Stored items
################
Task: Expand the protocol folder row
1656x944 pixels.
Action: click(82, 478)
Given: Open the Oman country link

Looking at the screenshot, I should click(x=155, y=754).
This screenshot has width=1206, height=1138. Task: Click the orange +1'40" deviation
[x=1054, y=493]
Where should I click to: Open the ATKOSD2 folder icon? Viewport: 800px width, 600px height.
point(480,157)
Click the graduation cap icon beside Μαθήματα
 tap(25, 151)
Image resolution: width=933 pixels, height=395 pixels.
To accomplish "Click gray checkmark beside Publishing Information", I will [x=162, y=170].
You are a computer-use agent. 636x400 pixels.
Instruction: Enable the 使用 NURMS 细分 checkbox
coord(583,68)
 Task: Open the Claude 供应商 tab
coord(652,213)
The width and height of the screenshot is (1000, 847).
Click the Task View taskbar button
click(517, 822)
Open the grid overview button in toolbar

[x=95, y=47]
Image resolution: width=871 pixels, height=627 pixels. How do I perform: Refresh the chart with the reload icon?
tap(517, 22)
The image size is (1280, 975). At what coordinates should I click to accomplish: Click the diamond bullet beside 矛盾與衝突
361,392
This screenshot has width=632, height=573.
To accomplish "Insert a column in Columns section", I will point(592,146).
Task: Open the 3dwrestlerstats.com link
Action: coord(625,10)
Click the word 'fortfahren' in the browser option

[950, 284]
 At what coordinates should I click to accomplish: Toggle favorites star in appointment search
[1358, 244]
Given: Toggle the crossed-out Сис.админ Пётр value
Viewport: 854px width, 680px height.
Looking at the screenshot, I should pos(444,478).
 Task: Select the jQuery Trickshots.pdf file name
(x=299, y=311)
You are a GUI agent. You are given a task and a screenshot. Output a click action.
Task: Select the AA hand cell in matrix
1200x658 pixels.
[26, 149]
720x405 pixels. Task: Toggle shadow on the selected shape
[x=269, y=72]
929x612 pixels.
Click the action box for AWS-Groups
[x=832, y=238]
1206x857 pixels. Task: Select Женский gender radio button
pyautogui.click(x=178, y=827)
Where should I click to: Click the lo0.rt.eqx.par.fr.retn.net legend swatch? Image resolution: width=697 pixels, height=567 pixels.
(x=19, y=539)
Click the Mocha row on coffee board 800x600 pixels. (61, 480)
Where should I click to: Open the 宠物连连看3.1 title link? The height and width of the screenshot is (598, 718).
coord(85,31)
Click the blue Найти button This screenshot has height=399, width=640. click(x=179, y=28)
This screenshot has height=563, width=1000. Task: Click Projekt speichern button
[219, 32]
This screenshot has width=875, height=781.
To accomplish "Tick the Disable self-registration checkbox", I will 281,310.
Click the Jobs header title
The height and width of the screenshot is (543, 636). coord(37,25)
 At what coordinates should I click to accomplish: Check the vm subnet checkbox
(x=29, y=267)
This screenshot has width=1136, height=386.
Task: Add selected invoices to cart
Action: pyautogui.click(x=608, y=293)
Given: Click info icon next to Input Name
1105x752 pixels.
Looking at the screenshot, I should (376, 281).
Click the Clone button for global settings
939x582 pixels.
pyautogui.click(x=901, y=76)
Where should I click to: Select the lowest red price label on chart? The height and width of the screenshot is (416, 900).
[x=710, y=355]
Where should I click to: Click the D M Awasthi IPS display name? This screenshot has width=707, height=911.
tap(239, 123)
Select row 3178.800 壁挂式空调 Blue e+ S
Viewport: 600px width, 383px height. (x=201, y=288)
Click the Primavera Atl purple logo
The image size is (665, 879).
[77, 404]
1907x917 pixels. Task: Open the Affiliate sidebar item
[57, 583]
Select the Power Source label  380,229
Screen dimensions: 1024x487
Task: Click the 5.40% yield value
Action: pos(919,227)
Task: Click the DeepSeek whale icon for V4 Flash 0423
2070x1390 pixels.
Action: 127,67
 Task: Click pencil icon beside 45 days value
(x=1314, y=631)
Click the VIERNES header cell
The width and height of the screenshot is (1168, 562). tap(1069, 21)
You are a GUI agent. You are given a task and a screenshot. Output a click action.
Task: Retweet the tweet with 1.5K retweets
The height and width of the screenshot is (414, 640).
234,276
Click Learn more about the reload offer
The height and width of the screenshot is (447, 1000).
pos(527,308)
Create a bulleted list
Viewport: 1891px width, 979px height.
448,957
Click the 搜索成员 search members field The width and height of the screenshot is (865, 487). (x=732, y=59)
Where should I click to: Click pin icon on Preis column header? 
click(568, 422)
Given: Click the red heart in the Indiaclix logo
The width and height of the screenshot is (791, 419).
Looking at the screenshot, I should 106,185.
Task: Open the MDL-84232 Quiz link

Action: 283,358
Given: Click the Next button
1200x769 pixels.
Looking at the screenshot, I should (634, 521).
################
• TASK TO COMPLETE: Whatever appears in the data above should be set down again exactly.

• EXERCISE RESPONSE:
Task: Expand the protocol folder row
1656x944 pixels.
Action: click(82, 478)
Given: Open the Oman country link

Looking at the screenshot, I should click(x=155, y=754).
This screenshot has width=1206, height=1138. Task: Click the orange +1'40" deviation
[x=1054, y=493]
Where should I click to: Open the ATKOSD2 folder icon? Viewport: 800px width, 600px height.
point(480,157)
Click the graduation cap icon beside Μαθήματα
 tap(25, 151)
Image resolution: width=933 pixels, height=395 pixels.
To accomplish "Click gray checkmark beside Publishing Information", I will [x=162, y=170].
You are a computer-use agent. 636x400 pixels.
Instruction: Enable the 使用 NURMS 细分 checkbox
coord(583,68)
 Task: Open the Claude 供应商 tab
coord(652,213)
The width and height of the screenshot is (1000, 847).
Click the Task View taskbar button
click(517, 822)
Open the grid overview button in toolbar

[x=95, y=47]
Image resolution: width=871 pixels, height=627 pixels. How do I perform: Refresh the chart with the reload icon?
tap(517, 22)
The image size is (1280, 975). At what coordinates should I click to accomplish: Click the diamond bullet beside 矛盾與衝突
361,392
This screenshot has width=632, height=573.
To accomplish "Insert a column in Columns section", I will point(592,146).
Task: Open the 3dwrestlerstats.com link
Action: coord(625,10)
Click the word 'fortfahren' in the browser option

[950, 284]
 At what coordinates should I click to accomplish: Toggle favorites star in appointment search
[1358, 244]
Given: Toggle the crossed-out Сис.админ Пётр value
Viewport: 854px width, 680px height.
Looking at the screenshot, I should pos(444,478).
 Task: Select the jQuery Trickshots.pdf file name
(x=299, y=311)
You are a GUI agent. You are given a task and a screenshot. Output a click action.
Task: Select the AA hand cell in matrix
1200x658 pixels.
[26, 149]
720x405 pixels. Task: Toggle shadow on the selected shape
[x=269, y=72]
929x612 pixels.
Click the action box for AWS-Groups
[x=832, y=238]
1206x857 pixels. Task: Select Женский gender radio button
pyautogui.click(x=178, y=827)
Where should I click to: Click the lo0.rt.eqx.par.fr.retn.net legend swatch? Image resolution: width=697 pixels, height=567 pixels.
(x=19, y=539)
Click the Mocha row on coffee board 800x600 pixels. (61, 480)
Where should I click to: Open the 宠物连连看3.1 title link? The height and width of the screenshot is (598, 718).
coord(85,31)
Click the blue Найти button This screenshot has height=399, width=640. click(x=179, y=28)
This screenshot has height=563, width=1000. Task: Click Projekt speichern button
[219, 32]
This screenshot has width=875, height=781.
To accomplish "Tick the Disable self-registration checkbox", I will 281,310.
Click the Jobs header title
The height and width of the screenshot is (543, 636). coord(37,25)
 At what coordinates should I click to accomplish: Check the vm subnet checkbox
(x=29, y=267)
This screenshot has width=1136, height=386.
Task: Add selected invoices to cart
Action: pyautogui.click(x=608, y=293)
Given: Click info icon next to Input Name
1105x752 pixels.
Looking at the screenshot, I should (376, 281).
Click the Clone button for global settings
939x582 pixels.
pyautogui.click(x=901, y=76)
Where should I click to: Select the lowest red price label on chart? The height and width of the screenshot is (416, 900).
[x=710, y=355]
Where should I click to: Click the D M Awasthi IPS display name? This screenshot has width=707, height=911.
tap(239, 123)
Select row 3178.800 壁挂式空调 Blue e+ S
Viewport: 600px width, 383px height. (x=201, y=288)
Click the Primavera Atl purple logo
The image size is (665, 879).
[77, 404]
1907x917 pixels. Task: Open the Affiliate sidebar item
[57, 583]
Select the Power Source label  380,229
Screen dimensions: 1024x487
Task: Click the 5.40% yield value
Action: pos(919,227)
Task: Click the DeepSeek whale icon for V4 Flash 0423
2070x1390 pixels.
Action: 127,67
 Task: Click pencil icon beside 45 days value
(x=1314, y=631)
Click the VIERNES header cell
The width and height of the screenshot is (1168, 562). tap(1069, 21)
You are a GUI agent. You are given a task and a screenshot. Output a click action.
Task: Retweet the tweet with 1.5K retweets
The height and width of the screenshot is (414, 640).
234,276
Click Learn more about the reload offer
The height and width of the screenshot is (447, 1000).
pos(527,308)
Create a bulleted list
Viewport: 1891px width, 979px height.
448,957
Click the 搜索成员 search members field The width and height of the screenshot is (865, 487). (x=732, y=59)
Where should I click to: Click pin icon on Preis column header? 
click(568, 422)
Given: Click the red heart in the Indiaclix logo
The width and height of the screenshot is (791, 419).
Looking at the screenshot, I should 106,185.
Task: Open the MDL-84232 Quiz link

Action: 283,358
Given: Click the Next button
1200x769 pixels.
Looking at the screenshot, I should (634, 521).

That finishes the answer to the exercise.